È un’impresa difficile perché pre­vede un cambiamento di mentali­tà sia per chi guida il gregge, ma soprattutto per il gregge stesso. Spesso, le poche persone rimaste in parrocchia fanno fatica a cambiare il loro modo di essere cristiani che, in realtà, dovrebbe tendere sempre all’evoluzione, un po’ come ci sug­gerisce il ritornello di una canzone di Fiorella Mannoia: “… come si cambia per non morire, come si cambia per ricominciare…”. È inevitabile che fare il pastore oggi comporti un cambiamen­to, sia rispetto alle prassi pastorali consolidate, sia all’uso delle strut­ture a disposizione.

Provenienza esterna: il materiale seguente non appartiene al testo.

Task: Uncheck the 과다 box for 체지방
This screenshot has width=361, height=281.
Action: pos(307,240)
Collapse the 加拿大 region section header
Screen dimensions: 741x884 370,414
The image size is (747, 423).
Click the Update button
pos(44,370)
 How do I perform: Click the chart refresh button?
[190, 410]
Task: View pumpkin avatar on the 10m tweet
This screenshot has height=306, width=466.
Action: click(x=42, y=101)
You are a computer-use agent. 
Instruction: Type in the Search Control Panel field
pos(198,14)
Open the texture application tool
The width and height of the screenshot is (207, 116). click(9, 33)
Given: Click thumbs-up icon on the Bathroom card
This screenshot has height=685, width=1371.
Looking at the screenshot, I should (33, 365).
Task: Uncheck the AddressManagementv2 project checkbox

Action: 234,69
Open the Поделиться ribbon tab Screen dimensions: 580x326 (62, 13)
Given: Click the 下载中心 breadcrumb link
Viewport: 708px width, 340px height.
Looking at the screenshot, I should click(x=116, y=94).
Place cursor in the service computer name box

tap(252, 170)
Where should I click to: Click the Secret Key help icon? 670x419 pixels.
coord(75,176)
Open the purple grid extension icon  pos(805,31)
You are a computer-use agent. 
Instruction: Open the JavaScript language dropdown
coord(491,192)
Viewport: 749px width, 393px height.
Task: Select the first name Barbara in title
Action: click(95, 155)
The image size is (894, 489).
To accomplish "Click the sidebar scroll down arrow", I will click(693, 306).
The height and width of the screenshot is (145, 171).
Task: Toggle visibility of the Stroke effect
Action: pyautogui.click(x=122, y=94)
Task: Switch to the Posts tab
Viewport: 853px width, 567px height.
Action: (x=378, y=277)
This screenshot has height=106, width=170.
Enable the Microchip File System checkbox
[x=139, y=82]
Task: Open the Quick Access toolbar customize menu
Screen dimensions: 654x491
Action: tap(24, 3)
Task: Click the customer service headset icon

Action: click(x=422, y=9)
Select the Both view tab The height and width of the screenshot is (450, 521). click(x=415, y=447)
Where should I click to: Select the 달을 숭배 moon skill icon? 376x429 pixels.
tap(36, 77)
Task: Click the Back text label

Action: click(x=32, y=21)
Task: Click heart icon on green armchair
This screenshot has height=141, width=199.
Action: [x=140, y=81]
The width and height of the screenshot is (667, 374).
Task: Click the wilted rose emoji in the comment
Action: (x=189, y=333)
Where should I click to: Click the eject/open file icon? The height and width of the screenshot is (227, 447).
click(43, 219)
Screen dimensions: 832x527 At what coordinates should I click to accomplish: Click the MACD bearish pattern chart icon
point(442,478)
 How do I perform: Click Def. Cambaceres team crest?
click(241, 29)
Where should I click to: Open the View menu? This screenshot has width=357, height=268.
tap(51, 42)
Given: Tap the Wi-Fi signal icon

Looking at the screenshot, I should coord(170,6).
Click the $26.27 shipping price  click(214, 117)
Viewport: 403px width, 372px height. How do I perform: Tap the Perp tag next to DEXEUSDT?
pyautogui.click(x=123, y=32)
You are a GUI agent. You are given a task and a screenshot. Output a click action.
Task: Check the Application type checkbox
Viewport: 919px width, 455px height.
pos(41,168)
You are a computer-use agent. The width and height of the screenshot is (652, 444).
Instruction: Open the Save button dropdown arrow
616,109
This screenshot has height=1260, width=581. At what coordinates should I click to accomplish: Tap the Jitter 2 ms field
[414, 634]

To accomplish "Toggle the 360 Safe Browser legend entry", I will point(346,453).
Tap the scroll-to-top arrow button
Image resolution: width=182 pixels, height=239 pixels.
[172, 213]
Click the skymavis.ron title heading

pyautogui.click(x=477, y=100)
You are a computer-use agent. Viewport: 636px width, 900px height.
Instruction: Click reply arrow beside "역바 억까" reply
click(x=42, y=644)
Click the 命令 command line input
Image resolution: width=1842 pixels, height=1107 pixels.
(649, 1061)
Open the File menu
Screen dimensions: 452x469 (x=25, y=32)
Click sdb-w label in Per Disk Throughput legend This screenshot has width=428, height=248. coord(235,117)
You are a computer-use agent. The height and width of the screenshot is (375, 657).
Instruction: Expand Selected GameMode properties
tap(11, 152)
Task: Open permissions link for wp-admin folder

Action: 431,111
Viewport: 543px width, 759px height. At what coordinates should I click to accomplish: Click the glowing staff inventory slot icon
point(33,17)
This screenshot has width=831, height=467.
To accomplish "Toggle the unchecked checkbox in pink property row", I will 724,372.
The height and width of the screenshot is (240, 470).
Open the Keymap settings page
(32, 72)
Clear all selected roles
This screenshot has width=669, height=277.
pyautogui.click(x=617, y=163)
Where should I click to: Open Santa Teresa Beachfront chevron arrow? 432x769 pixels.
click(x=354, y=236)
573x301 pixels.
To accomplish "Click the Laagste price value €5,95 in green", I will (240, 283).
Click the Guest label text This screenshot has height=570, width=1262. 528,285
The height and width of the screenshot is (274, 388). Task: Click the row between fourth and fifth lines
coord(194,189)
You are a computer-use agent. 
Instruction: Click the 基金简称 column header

Molte volte il pastore, nella sua operazio­ne di scouting, cioè esplorando e apren­do nuove vie, non avrà tutti con sé. C’è chi ha il coraggio di seguirlo e chi si tira indietro o addirittura ostacola il suo lavoro. Questo impegno è spesso sottovalutato durante la prepara­zione dei pastori. Peccato.
Non ha avuto vita fa­cile neppure il Maestro e chi lo segue non può, certamen­te, aspettarsi un trattamento mi­gliore. Ma è dovere comunque del pastore camminare, andare, uscire, perché restare fermo porta a conseguenze pericolose.
La comunità che si chiude nel suo piccolo cerchio, infatti, si amma­la ed è destinata a morire in tempi più o meno brevi. Nell’uscire, nel camminare ci si può anche far male, si può sbaglia­re percorso, ci si può inciampare o perdere ma, nonostante tutto, è più salutare muoversi che restare fermi.